[Dataset entries]
========
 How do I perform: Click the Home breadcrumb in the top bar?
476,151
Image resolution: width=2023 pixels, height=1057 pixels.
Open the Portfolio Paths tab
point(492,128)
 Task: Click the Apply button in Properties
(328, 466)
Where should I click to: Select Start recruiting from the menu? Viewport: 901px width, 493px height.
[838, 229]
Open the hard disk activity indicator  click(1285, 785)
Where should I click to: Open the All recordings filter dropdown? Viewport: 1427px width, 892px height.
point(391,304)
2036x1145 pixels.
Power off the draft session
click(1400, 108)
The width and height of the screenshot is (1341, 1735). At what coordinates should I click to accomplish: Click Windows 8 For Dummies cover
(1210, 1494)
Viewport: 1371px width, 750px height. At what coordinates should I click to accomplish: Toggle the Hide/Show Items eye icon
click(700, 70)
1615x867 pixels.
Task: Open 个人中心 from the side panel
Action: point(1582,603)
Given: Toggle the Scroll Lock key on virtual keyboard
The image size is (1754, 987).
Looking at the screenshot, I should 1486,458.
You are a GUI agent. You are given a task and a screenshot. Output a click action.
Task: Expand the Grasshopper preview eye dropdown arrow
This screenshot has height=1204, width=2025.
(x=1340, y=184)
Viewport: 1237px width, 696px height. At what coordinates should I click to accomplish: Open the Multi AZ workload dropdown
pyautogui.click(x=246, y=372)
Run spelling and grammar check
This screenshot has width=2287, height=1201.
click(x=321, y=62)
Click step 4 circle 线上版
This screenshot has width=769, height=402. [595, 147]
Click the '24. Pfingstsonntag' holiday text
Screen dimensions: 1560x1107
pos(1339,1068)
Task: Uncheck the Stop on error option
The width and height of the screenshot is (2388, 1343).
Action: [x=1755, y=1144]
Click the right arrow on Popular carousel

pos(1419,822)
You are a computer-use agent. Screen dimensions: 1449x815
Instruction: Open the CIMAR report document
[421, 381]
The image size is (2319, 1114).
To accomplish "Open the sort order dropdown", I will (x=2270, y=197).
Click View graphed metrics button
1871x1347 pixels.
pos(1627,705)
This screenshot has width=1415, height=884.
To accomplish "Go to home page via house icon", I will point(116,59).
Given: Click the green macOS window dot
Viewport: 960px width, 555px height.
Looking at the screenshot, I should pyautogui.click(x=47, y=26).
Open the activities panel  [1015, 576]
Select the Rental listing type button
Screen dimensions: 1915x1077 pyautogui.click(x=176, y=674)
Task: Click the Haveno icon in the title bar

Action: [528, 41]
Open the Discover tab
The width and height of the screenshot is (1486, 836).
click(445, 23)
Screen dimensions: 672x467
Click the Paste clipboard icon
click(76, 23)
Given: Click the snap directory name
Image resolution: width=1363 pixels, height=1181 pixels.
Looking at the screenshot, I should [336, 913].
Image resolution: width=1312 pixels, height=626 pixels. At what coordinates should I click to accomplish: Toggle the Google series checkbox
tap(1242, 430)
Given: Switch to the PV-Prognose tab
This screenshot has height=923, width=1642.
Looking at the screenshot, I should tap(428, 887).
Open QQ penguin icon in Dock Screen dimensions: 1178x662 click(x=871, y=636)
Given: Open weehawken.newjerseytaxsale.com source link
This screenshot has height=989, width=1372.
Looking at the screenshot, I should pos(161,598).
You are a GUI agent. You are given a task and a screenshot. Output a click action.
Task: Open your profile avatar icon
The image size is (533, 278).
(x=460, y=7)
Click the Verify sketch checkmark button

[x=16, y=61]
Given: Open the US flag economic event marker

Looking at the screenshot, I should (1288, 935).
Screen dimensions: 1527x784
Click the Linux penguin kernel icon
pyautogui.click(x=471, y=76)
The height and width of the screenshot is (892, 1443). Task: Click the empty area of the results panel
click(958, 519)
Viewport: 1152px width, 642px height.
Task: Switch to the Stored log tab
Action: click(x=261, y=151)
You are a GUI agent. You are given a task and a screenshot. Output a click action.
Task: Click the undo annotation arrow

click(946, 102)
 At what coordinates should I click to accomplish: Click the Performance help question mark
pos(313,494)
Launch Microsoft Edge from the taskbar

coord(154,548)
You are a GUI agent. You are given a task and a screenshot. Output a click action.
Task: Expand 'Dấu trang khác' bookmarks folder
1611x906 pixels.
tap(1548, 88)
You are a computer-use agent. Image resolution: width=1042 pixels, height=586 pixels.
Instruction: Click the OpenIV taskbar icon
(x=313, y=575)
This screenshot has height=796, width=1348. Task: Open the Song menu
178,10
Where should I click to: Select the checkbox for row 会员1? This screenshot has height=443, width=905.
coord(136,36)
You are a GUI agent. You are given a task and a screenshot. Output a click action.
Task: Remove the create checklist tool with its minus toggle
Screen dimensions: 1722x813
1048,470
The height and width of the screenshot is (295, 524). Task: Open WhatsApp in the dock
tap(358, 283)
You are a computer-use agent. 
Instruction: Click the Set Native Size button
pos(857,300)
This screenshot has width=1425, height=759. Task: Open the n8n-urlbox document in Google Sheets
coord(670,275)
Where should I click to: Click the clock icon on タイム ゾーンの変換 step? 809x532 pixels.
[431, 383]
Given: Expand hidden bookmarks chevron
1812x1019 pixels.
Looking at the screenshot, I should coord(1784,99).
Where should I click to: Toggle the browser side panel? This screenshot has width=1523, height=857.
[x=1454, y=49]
========
__What this task involves__: In full and without alteration, copy the entries.

__Written answer__:
 How do I perform: Click the Home breadcrumb in the top bar?
476,151
Image resolution: width=2023 pixels, height=1057 pixels.
Open the Portfolio Paths tab
point(492,128)
 Task: Click the Apply button in Properties
(328, 466)
Where should I click to: Select Start recruiting from the menu? Viewport: 901px width, 493px height.
[838, 229]
Open the hard disk activity indicator  click(1285, 785)
Where should I click to: Open the All recordings filter dropdown? Viewport: 1427px width, 892px height.
point(391,304)
2036x1145 pixels.
Power off the draft session
click(1400, 108)
The width and height of the screenshot is (1341, 1735). At what coordinates should I click to accomplish: Click Windows 8 For Dummies cover
(1210, 1494)
Viewport: 1371px width, 750px height. At what coordinates should I click to accomplish: Toggle the Hide/Show Items eye icon
click(700, 70)
1615x867 pixels.
Task: Open 个人中心 from the side panel
Action: point(1582,603)
Given: Toggle the Scroll Lock key on virtual keyboard
The image size is (1754, 987).
Looking at the screenshot, I should 1486,458.
You are a GUI agent. You are given a task and a screenshot. Output a click action.
Task: Expand the Grasshopper preview eye dropdown arrow
This screenshot has height=1204, width=2025.
(x=1340, y=184)
Viewport: 1237px width, 696px height. At what coordinates should I click to accomplish: Open the Multi AZ workload dropdown
pyautogui.click(x=246, y=372)
Run spelling and grammar check
This screenshot has width=2287, height=1201.
click(x=321, y=62)
Click step 4 circle 线上版
This screenshot has width=769, height=402. [595, 147]
Click the '24. Pfingstsonntag' holiday text
Screen dimensions: 1560x1107
pos(1339,1068)
Task: Uncheck the Stop on error option
The width and height of the screenshot is (2388, 1343).
Action: [x=1755, y=1144]
Click the right arrow on Popular carousel

pos(1419,822)
You are a computer-use agent. Screen dimensions: 1449x815
Instruction: Open the CIMAR report document
[421, 381]
The image size is (2319, 1114).
To accomplish "Open the sort order dropdown", I will (x=2270, y=197).
Click View graphed metrics button
1871x1347 pixels.
pos(1627,705)
This screenshot has width=1415, height=884.
To accomplish "Go to home page via house icon", I will point(116,59).
Given: Click the green macOS window dot
Viewport: 960px width, 555px height.
Looking at the screenshot, I should pyautogui.click(x=47, y=26).
Open the activities panel  [1015, 576]
Select the Rental listing type button
Screen dimensions: 1915x1077 pyautogui.click(x=176, y=674)
Task: Click the Haveno icon in the title bar

Action: [528, 41]
Open the Discover tab
The width and height of the screenshot is (1486, 836).
click(445, 23)
Screen dimensions: 672x467
Click the Paste clipboard icon
click(76, 23)
Given: Click the snap directory name
Image resolution: width=1363 pixels, height=1181 pixels.
Looking at the screenshot, I should [336, 913].
Image resolution: width=1312 pixels, height=626 pixels. At what coordinates should I click to accomplish: Toggle the Google series checkbox
tap(1242, 430)
Given: Switch to the PV-Prognose tab
This screenshot has height=923, width=1642.
Looking at the screenshot, I should tap(428, 887).
Open QQ penguin icon in Dock Screen dimensions: 1178x662 click(x=871, y=636)
Given: Open weehawken.newjerseytaxsale.com source link
This screenshot has height=989, width=1372.
Looking at the screenshot, I should pos(161,598).
You are a GUI agent. You are given a task and a screenshot. Output a click action.
Task: Open your profile avatar icon
The image size is (533, 278).
(x=460, y=7)
Click the Verify sketch checkmark button

[x=16, y=61]
Given: Open the US flag economic event marker

Looking at the screenshot, I should (1288, 935).
Screen dimensions: 1527x784
Click the Linux penguin kernel icon
pyautogui.click(x=471, y=76)
The height and width of the screenshot is (892, 1443). Task: Click the empty area of the results panel
click(958, 519)
Viewport: 1152px width, 642px height.
Task: Switch to the Stored log tab
Action: click(x=261, y=151)
You are a GUI agent. You are given a task and a screenshot. Output a click action.
Task: Click the undo annotation arrow

click(946, 102)
 At what coordinates should I click to accomplish: Click the Performance help question mark
pos(313,494)
Launch Microsoft Edge from the taskbar

coord(154,548)
You are a GUI agent. You are given a task and a screenshot. Output a click action.
Task: Expand 'Dấu trang khác' bookmarks folder
1611x906 pixels.
tap(1548, 88)
You are a computer-use agent. Image resolution: width=1042 pixels, height=586 pixels.
Instruction: Click the OpenIV taskbar icon
(x=313, y=575)
This screenshot has height=796, width=1348. Task: Open the Song menu
178,10
Where should I click to: Select the checkbox for row 会员1? This screenshot has height=443, width=905.
coord(136,36)
You are a GUI agent. You are given a task and a screenshot. Output a click action.
Task: Remove the create checklist tool with its minus toggle
Screen dimensions: 1722x813
1048,470
The height and width of the screenshot is (295, 524). Task: Open WhatsApp in the dock
tap(358, 283)
You are a computer-use agent. 
Instruction: Click the Set Native Size button
pos(857,300)
This screenshot has width=1425, height=759. Task: Open the n8n-urlbox document in Google Sheets
coord(670,275)
Where should I click to: Click the clock icon on タイム ゾーンの変換 step? 809x532 pixels.
[431, 383]
Given: Expand hidden bookmarks chevron
1812x1019 pixels.
Looking at the screenshot, I should coord(1784,99).
Where should I click to: Toggle the browser side panel? This screenshot has width=1523, height=857.
[x=1454, y=49]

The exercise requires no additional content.